Eu tenho visto nesse governo uma coisa muito perigosa: mentira atrás de mentira. Isso não é novidade histórica. Uma mentira repetida mil vezes vira verdade. Eu já disse e repito: eu não considero o governador fascista e não quero que ele carregue essa pecha. Mas não pode permitir que esses papagaios de pirata, esses cretinos corruptos que ficam orbitando o poder, joguem isso nas costas dele. Parem de mentir. É mais correto, mais digno e mais responsável dizer a verdade.

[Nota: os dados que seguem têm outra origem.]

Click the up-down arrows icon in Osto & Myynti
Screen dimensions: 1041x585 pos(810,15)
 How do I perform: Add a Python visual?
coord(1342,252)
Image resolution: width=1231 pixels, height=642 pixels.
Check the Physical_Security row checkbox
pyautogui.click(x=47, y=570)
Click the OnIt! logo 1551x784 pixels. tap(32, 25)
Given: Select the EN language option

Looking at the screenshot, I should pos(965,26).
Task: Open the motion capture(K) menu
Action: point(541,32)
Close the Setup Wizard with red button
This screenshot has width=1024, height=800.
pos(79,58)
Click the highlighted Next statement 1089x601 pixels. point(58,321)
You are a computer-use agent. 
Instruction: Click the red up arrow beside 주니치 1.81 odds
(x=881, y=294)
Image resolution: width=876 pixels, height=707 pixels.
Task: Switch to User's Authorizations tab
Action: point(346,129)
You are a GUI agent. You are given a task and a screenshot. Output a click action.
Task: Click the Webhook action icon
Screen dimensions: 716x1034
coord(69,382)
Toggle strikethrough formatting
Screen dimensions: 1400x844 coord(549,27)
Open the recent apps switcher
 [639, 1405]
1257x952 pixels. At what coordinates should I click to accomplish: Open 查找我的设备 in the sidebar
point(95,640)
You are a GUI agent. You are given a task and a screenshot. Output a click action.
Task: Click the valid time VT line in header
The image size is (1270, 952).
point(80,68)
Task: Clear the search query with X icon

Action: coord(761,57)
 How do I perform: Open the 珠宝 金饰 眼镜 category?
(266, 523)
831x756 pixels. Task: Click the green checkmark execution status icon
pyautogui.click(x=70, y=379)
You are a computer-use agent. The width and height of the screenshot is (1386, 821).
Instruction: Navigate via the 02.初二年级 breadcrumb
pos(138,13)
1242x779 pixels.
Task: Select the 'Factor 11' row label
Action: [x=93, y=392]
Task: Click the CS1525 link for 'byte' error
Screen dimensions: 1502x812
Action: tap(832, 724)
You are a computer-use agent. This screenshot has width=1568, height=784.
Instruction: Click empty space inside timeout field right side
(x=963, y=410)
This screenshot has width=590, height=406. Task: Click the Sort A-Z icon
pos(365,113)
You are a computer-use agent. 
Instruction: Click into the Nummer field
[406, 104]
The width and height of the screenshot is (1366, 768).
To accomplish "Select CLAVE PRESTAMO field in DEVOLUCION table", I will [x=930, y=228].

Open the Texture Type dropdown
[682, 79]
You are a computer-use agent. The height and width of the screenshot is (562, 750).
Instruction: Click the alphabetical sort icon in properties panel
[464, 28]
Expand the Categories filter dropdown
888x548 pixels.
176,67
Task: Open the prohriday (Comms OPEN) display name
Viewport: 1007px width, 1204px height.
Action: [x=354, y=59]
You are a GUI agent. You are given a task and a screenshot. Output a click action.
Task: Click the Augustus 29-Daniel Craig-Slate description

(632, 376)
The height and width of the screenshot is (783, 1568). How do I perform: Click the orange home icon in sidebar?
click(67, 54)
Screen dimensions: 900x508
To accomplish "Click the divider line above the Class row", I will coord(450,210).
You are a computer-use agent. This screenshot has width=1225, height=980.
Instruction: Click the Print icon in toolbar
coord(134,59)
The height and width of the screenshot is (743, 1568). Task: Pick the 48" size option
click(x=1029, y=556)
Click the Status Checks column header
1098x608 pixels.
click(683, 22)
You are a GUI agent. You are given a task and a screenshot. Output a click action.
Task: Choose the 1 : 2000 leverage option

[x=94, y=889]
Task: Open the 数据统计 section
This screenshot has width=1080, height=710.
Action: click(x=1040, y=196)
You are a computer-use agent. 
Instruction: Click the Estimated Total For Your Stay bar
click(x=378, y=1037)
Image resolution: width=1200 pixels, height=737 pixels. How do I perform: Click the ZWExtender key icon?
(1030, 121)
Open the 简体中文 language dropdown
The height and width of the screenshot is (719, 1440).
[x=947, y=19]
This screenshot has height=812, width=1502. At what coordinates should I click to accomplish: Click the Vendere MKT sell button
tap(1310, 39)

Se o governador não sabia, que venha e diga: “não sabia”. Que convoque a imprensa, que encare o problema, que diga ao povo do Paraná que foi pego de surpresa. Governador não é onipresente, pode ser enganado. Eu ainda dou a ele o benefício da dúvida. Ainda acho que não sabia da corrupção dentro da Sanepar. Mas as provas estão chegando, e o silêncio começa a ficar insustentável.
Não dá para empurrar tudo para a Operação Ductos, como se isso resolvesse o problema. A Ductos não acabou, não tem sentença final. Dizer que tudo isso é coisa antiga é mentira. E mais: quem aparece agora nos áudios nem fazia parte daquele esquema. Isso não é passado. Isso é repetição de práticas de corrupção.
E não é só a Sanepar. Se quiser ajudar de verdade, governador, mande investigar imediatamente o que está acontecendo na Secretaria da Saúde. Tem conversa séria sobre contratos com hospitais. Se isso for verdade, não sobra nada de pé. Eu não estou acusando ninguém. Estou alertando. Estou ajudando. Cabe a quem governa mandar investigar.
Agora, uma coisa é inadmissível: chantagem. Governador nenhum pode aceitar ser chantageado por funcionário ou ex-dirigente. Isso é o fim da linha. Se houve chantagem, é gravíssimo. Se não houve, explique. Mas não dá para fingir que não aconteceu. Principalmente quando o personagem citado deixou a Sanepar para assumir um cargo ainda mais poderoso, presidindo um banco público que financia iniciativas do Estado.
O que se vê, enquanto isso, são festas, palmas, vídeos bem editados, eventos para inglês ver. Um verdadeiro circo de horrores. Uma farra para poucos, enquanto o povo é enganado, ludibriado e roubado. Batem palma uns para os outros, filmam, espalham propaganda e tentam vender a ideia de que o Paraná está aplaudindo.
Não está.
O povo está esperando explicações. Está entrando todos os dias nas redes sociais do governador para ver se ele fala alguma coisa. E o que recebe em troca? Bloqueio. Silêncio. Fechamento.
Eu continuo acreditando que ainda há tempo de fazer o certo. Mas isso exige coragem. Coragem para vir a público, prestar contas, detalhar o que está acontecendo nas madrugadas do governo. Sem mentiras, sem encenação, sem empurrar para baixo do tapete.
Em democracia, quem se cala diante de denúncias tão graves não preserva autoridade — perde. E eu não falo isso como inimigo. Falo como eleitor, como cidadão e como alguém que não aceita ver o patrimônio do Paraná tratado dessa forma.